Kattis

Museum

In a new wing of the Rijksmuseum in Amsterdam, there is an exhibition of world treasures. The new wing of the museum consists of rectangular rooms. Each room contains exactly one treasure, where each treasure is placed on a square pedestal which is surrounded by glass and wood.

The curator of the Rijksmuseum is intensely worried about treasures being stolen from the new wing of the museum. He decides to place as many distinct security systems as possible in each of the rooms. A security system is composed out of three identical parts, where each part sends an infrared laser beam and has two receivers for detecting the beams sent out by the two other parts. A security system is functional when its parts are placed such that the laser beams form a triangle. In addition, none of the beams forming the triangle is allowed to be obstructed by the pedestal. If there are two security systems in a room that form the same triangle, they are not distinct.

The security system’s parts can only be installed on the pillars that are placed against the walls of the room. There is a pillar placed against the wall of the room per every meter of the wall. Also, a pillar is placed in each corner of the room.

The curator wishes to know the maximum number of distinct security systems that can be installed in each of the rooms of the museum’s new wing.

For this problem, assume that the pillars are point-like objects, that an infinite number of parts can be placed on a single pillar and that height is no factor for this problem.

Given the length and width of a room plus the width and location of the treasure pedestal, determine the maximum number of security systems that can be installed in the given room.

§ **EXERCISE INSTRUCTIONS**:
[1] Copy the stretch of the Museum problem statement from "The curator of" through "are not distinct.".
[2] Write what comes next in the Museum problem statement, starting after its last sentence.
None of the records are needed.

§ **GIVEN INFORMATION**:
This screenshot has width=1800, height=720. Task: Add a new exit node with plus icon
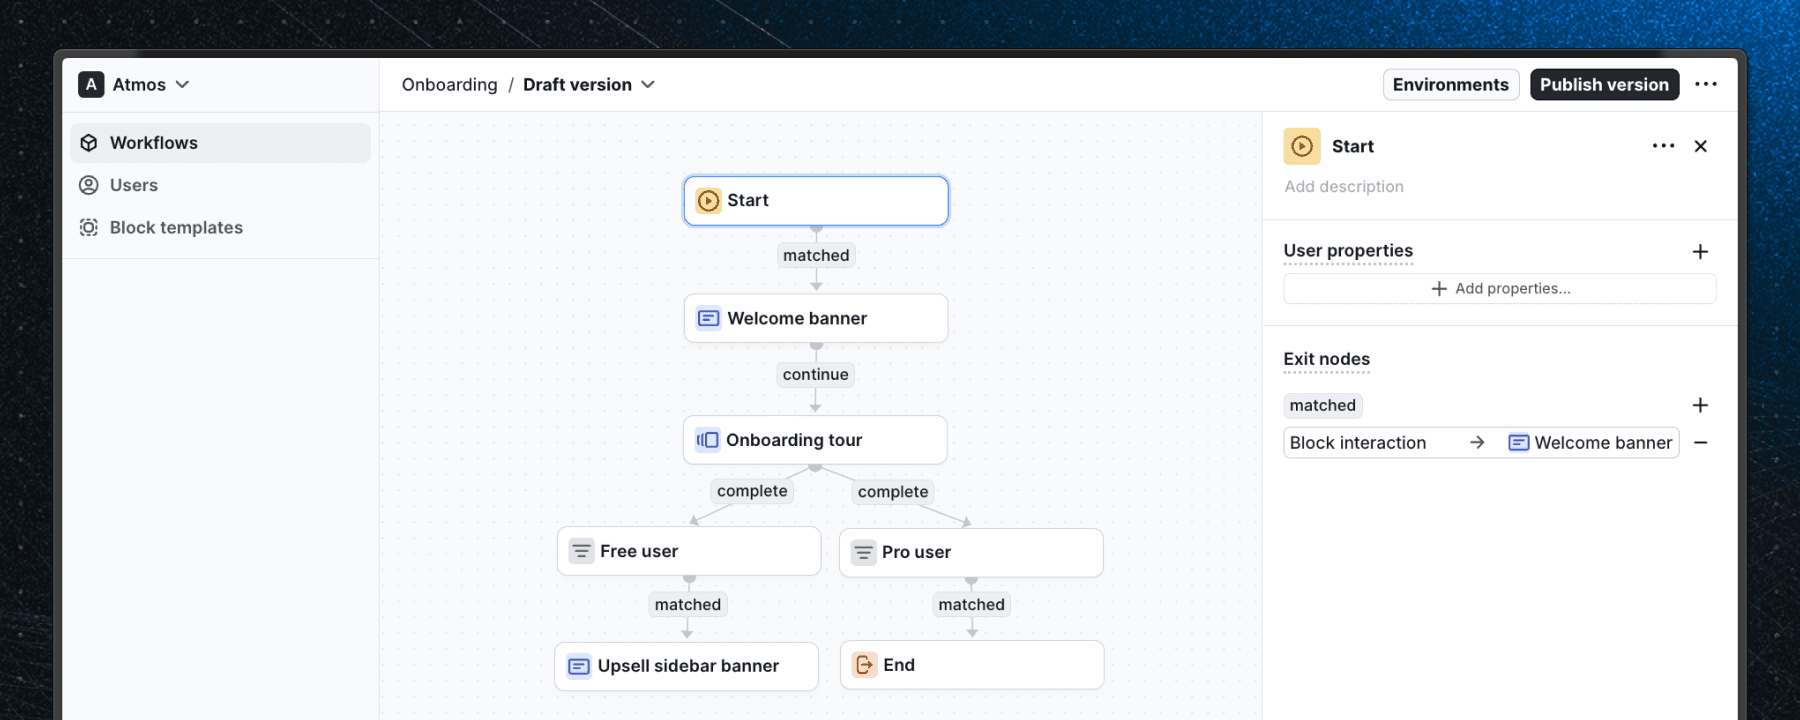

==

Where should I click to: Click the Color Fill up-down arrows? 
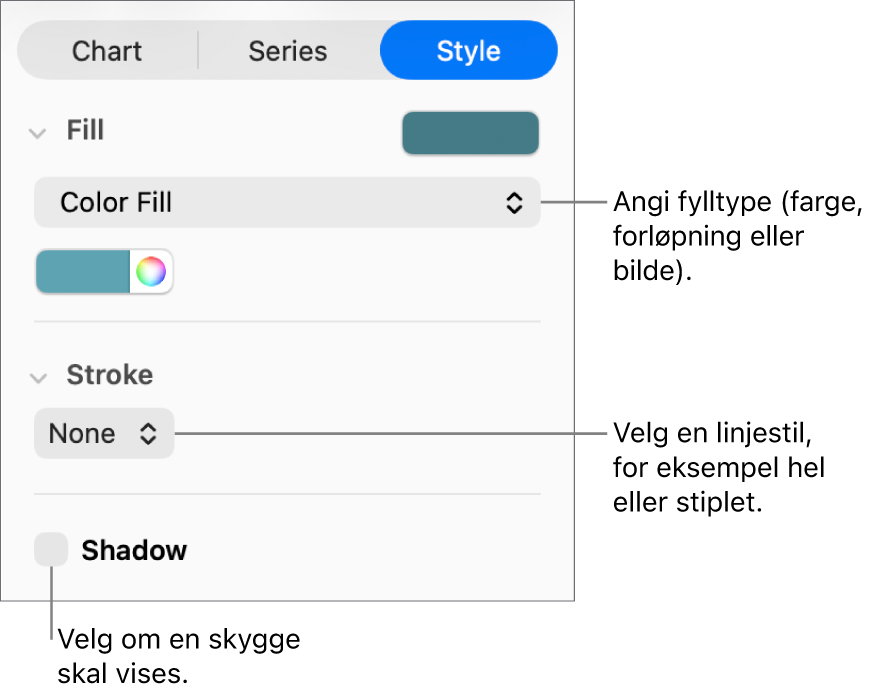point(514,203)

§ **ANSWERS FOR THIS EXERCISE**:
[1]
The curator of the Rijksmuseum is intensely worried about treasures being stolen from the new wing of the museum. He decides to place as many distinct security systems as possible in each of the rooms. A security system is composed out of three identical parts, where each part sends an infrared laser beam and has two receivers for detecting the beams sent out by the two other parts. A security system is functional when its parts are placed such that the laser beams form a triangle. In addition, none of the beams forming the triangle is allowed to be obstructed by the pedestal. If there are two security systems in a room that form the same triangle, they are not distinct.

[2]
Input

The input starts with a line containing an integer $T$ ($1 \leq T \leq 31$), the number of test cases. Then for each test case:

• One line containing two space-separated integers $L$ $(1 \leq L \leq 100)$ and $W$ $(1 \leq W \leq 100)$, the length and width of the room in meters, respectively.

• One line containing three space-separated floating point numbers $X$ $(10^{-1} \leq X \leq L-2 \cdot 10^{-1})$, $Y$ $(10^{-1} \leq Y \leq W-2 \cdot 10^{-1})$ and $W_ s$ $(10^{-1} \leq W_ s \leq 100-2 \cdot 10^{-1})$, the $x$ coordinate, $y$ coordinate and width of the square pedestal all in meters. The $x$ and $y$ coordinates denote the top-left corner of the pedestal. $(x=0,y=0)$ denotes the top-left corner of the room.

The square pedestal will always fit inside the room and will always be placed such that there is at least a $10^{-1}$ meters distance between the pedestal and the walls of the room. It is guaranteed that the distance from each corner of the pedestal to a potential laser beam (i.e. a line between two pillars) is at least $10^{-4}$ meters.

Output

For each test case, output one line containing a single integer: the maximum number of security systems that can be installed in the room.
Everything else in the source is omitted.